1. A two dimensional rotation is applied to an object by
a) Repositioning it along with straight line path
b) Repositioning it along with circular path
c) Only b
d) Any of the mentioned
Explanation: A two dimensional rotation is applied to an object by repositioning it along with circular path.
2. To generate a rotation , we must specify
a) Rotation angle ϴ
b) Distances dx and dy
c) Rotation distance
d) All of the mentioned
Explanation: Generate a rotation, we must specify rotation angle ϴ of the rotation point or pivot point which the object is to be rotated.
3. Positive values for the rotation angle ϴ defines
a) Counterclockwise rotations about the end points
b) Counterclockwise translation about the pivot point
c) Counterclockwise rotations about the pivot point
d) Negative direction
Explanation: A positive value for the rotation angle ϴ defines counterclockwise rotations about the pivot point.

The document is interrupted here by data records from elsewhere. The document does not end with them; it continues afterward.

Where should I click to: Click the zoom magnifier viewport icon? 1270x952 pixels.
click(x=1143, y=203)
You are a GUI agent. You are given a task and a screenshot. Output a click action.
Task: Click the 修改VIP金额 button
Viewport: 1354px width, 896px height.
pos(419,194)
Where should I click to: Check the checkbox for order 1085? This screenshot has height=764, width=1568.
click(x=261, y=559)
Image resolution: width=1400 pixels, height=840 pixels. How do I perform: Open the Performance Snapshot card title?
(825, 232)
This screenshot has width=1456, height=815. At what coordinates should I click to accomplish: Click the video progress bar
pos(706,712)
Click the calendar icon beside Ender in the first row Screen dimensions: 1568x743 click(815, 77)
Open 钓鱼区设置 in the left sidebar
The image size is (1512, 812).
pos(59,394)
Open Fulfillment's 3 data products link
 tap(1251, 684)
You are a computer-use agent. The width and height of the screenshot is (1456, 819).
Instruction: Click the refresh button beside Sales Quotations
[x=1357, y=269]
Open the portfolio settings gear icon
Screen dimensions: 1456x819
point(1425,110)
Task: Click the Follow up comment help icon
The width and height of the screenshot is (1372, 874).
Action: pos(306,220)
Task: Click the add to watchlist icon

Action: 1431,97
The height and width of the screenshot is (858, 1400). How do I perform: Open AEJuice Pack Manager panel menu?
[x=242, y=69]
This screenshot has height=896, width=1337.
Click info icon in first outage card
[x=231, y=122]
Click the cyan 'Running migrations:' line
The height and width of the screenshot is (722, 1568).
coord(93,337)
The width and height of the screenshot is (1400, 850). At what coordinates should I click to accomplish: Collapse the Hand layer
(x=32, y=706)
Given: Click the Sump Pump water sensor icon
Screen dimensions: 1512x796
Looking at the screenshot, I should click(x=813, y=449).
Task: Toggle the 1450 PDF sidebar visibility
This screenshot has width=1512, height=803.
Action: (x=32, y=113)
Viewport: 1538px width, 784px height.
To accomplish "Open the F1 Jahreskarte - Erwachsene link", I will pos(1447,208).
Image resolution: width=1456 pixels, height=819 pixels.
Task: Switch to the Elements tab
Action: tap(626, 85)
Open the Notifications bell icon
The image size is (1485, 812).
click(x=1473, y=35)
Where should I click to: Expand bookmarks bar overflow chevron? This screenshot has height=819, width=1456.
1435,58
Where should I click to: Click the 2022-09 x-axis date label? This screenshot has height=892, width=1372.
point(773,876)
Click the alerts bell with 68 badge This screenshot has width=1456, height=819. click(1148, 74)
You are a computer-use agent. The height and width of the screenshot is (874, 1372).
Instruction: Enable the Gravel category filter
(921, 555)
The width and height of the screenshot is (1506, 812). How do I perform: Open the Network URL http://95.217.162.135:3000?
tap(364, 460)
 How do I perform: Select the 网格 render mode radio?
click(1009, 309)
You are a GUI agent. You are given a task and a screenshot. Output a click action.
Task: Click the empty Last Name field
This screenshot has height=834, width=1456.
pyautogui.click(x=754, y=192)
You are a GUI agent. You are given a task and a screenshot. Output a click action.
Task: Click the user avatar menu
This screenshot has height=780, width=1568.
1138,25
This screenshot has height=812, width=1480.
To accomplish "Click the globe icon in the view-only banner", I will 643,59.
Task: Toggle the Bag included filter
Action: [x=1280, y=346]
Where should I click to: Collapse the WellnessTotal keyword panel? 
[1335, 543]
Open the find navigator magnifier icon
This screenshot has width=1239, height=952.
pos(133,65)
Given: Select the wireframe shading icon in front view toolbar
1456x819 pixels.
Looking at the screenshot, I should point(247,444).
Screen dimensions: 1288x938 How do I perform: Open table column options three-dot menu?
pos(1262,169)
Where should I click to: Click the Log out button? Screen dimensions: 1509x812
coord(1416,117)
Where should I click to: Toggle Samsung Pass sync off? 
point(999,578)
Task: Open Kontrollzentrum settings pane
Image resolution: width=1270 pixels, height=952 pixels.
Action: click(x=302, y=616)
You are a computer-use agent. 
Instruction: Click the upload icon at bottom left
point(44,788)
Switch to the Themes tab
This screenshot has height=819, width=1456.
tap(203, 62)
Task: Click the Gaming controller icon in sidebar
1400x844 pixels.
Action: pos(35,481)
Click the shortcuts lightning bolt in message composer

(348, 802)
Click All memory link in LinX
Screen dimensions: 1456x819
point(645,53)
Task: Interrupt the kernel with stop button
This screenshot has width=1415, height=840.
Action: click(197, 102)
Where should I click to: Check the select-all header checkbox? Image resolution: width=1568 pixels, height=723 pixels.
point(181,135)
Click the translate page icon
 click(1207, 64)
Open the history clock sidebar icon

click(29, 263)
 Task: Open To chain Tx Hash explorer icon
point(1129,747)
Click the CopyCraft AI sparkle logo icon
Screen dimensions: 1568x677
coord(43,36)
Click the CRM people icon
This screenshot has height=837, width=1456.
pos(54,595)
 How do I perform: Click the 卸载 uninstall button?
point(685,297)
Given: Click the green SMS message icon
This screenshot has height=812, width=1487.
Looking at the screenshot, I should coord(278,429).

4. The rotation axis that is perpendicular to the xy plane and passes through the pivot point is known as
a) Rotation
b) Translation
c) Scaling
d) Shearing
Explanation: The rotation transformation is also described as a rotation about a rotation axis that is perpendicular to the xy plane and passes through the pivot point.
5. The original coordinates of the point in polor coordinates are
a) X’=r cos (Ф +ϴ) and Y’=r cos (Ф +ϴ)
b) X’=r cos (Ф +ϴ) and Y’=r sin (Ф +ϴ)
c) X’=r cos (Ф -ϴ) and Y’=r cos (Ф -ϴ)
d) X’=r cos (Ф +ϴ) and Y’=r sin (Ф -ϴ)
Explanation: The original coordinates of the point in polor coordinates are X’=r cos (Ф +ϴ) and Y’=r sin (Ф +ϴ).
6. The two-dimensional rotation equation in the matrix form is
a) P’=P+T
b) P’=R*P
c) P’=P*P
d) P’=R+P
Explanation: The 2D translation equation is P’=R*P.
7. ________ is the rigid body transformation that moves object without deformation.
a) Translation
b) Scaling
c) Rotation
d) Shearing
Explanation: Rotation is the rigid body transformation that moves object without deformation.
8. An ellipse can also be rotated about its center coordinates by rotating
a) End points
b) Major and minor axes
c) Only a
d) None
Explanation: Major and minor axes
9. The transformation that is used to alter the size of an object is
a) Scaling
b) Rotation
c) Translation
d) Reflection
Explanation: Scaling is used to alter the size of an object.
10. The two-dimensional scaling equation in the matrix form is
a) P’=P+T
b) P’=S*P
c) P’=P*R
d) P’=R+S
Explanation: The 2d scaling equation is P’=S*P.